- **Task prompt**
Format the lines of the records below as a numbered list, leaving out any blank lines.

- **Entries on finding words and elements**
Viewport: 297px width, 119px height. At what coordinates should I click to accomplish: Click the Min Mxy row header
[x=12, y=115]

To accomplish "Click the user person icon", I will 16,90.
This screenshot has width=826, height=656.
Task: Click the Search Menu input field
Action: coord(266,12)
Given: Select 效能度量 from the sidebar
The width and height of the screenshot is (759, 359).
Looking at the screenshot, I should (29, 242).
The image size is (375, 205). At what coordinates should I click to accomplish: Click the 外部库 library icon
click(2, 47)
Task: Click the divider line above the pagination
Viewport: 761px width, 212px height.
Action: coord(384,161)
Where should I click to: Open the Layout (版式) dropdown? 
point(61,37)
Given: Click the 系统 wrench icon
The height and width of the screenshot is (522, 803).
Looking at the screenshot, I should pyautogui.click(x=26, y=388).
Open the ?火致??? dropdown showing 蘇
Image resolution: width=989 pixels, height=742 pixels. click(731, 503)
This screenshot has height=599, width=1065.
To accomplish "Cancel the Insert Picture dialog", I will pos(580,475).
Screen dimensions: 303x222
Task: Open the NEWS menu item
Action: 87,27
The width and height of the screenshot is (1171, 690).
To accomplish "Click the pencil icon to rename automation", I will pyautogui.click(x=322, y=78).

- **Task response**
1. Viewport: 297px width, 119px height. At what coordinates should I click to accomplish: Click the Min Mxy row header
2. [x=12, y=115]
3. To accomplish "Click the user person icon", I will 16,90.
4. This screenshot has width=826, height=656.
5. Task: Click the Search Menu input field
6. Action: coord(266,12)
7. Given: Select 效能度量 from the sidebar
8. The width and height of the screenshot is (759, 359).
9. Looking at the screenshot, I should (29, 242).
10. The image size is (375, 205). At what coordinates should I click to accomplish: Click the 外部库 library icon
11. click(2, 47)
12. Task: Click the divider line above the pagination
13. Viewport: 761px width, 212px height.
14. Action: coord(384,161)
15. Where should I click to: Open the Layout (版式) dropdown? 
16. point(61,37)
17. Given: Click the 系统 wrench icon
18. The height and width of the screenshot is (522, 803).
19. Looking at the screenshot, I should pyautogui.click(x=26, y=388).
20. Open the ?火致??? dropdown showing 蘇
21. Image resolution: width=989 pixels, height=742 pixels. click(731, 503)
22. This screenshot has height=599, width=1065.
23. To accomplish "Cancel the Insert Picture dialog", I will pos(580,475).
24. Screen dimensions: 303x222
25. Task: Open the NEWS menu item
26. Action: 87,27
27. The width and height of the screenshot is (1171, 690).
28. To accomplish "Click the pencil icon to rename automation", I will pyautogui.click(x=322, y=78).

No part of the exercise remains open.